Thinking of the future, I say this could be an okay way to implement the feature, so you have my support.
It will also mean we will have less work balancing an entirely different system I suppose.
So I did some quick research on how such an organelle might look. Most chemoreceptor cells in humans and animals have so called „taste hairs“, which are essentially a form of cilia. These cilia are where the chemoreception takes place. This is because the cilia provide a large surface to mass ratio.
This brings us back to tackling the question if cilia should automatically be membrane wide or if they should be placable organelles.
As you see in the illustration above, there are in fact a lot of instances where cells (especially in multicellular organisms) have to only have cilia in a particular area. These cells need to have cilia where they face „outward“, but can‘t have cilia at the edges where they need to connect to the other cells.
Therefore I think cilia should be placeable like any other.
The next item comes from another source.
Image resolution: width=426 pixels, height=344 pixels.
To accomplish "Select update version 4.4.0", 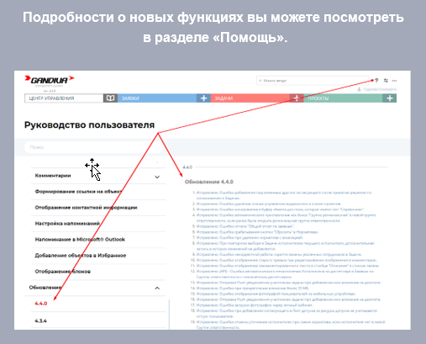I will point(41,304).
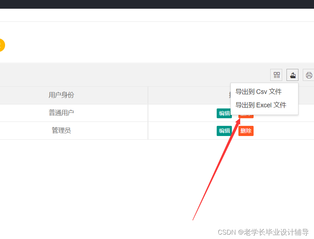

This is a very rough and dirty sketch I did of how a chemoreceptor cilia cluster might look in Thrive:
Their placement should function like the placement of flagella, as they are an external organelle and should automatically be placed at the edge of the cell when rendering it. I suppose these chemorecption cilia should be relatively (or completly) static. For simplicitys sake I envisioned these clusters to be a single hex large.
Adjectant cilia hexes merging into continuous „hems“ of cilia upon rendering the cell would be a cool feature in the future, but for now a simple static model would do just fine.
PS: I‘m not completely satisfied with how the cilia in my sketch look. Are there too many, are they too close to one another, are they too short? For now it’s just a proof of concept, I’m completely open to suggestions.
In my personal opinion, they should be both.
My personal plan is that should we ever implement a means of upgrading or specializing organelles, we could have powerful but localized regions of cilia, or less powerful but membrane-wide cilia that could each do their own thing. Though, maybe that would actually be different enough to justify being their own part.
From what I see, people generally want to be able to behave like rotifers or stentors, using their cilia to manipulate currents and pull food to them. This would be done with localized cilia, and is why many players want to see cilia be placed as patches instead of just membrane-wide.
However as you may know, many other cells use cilia for movement which is where they are often membrane-wide. This difference in mechanism makes me feel like we should just have two separate “types” of cilia to choose from.
I think this should be fine and should look fairly believable. Thank’s for doing the research by the way.
I admit they look a bit like a crystal cluster to me in that concept, and not quite like cilia. Though honestly some cilia actually kind of look like that. I tried digging around the internet in an attempt to find some good imaging of what they might look at but I couldn’t find anything substantial.
This video seems to show something like that, but I have concerns about it’s credibility. (there’s just no info around it at all.)
All I can say is, this might just be up to artistic interpretation at this point.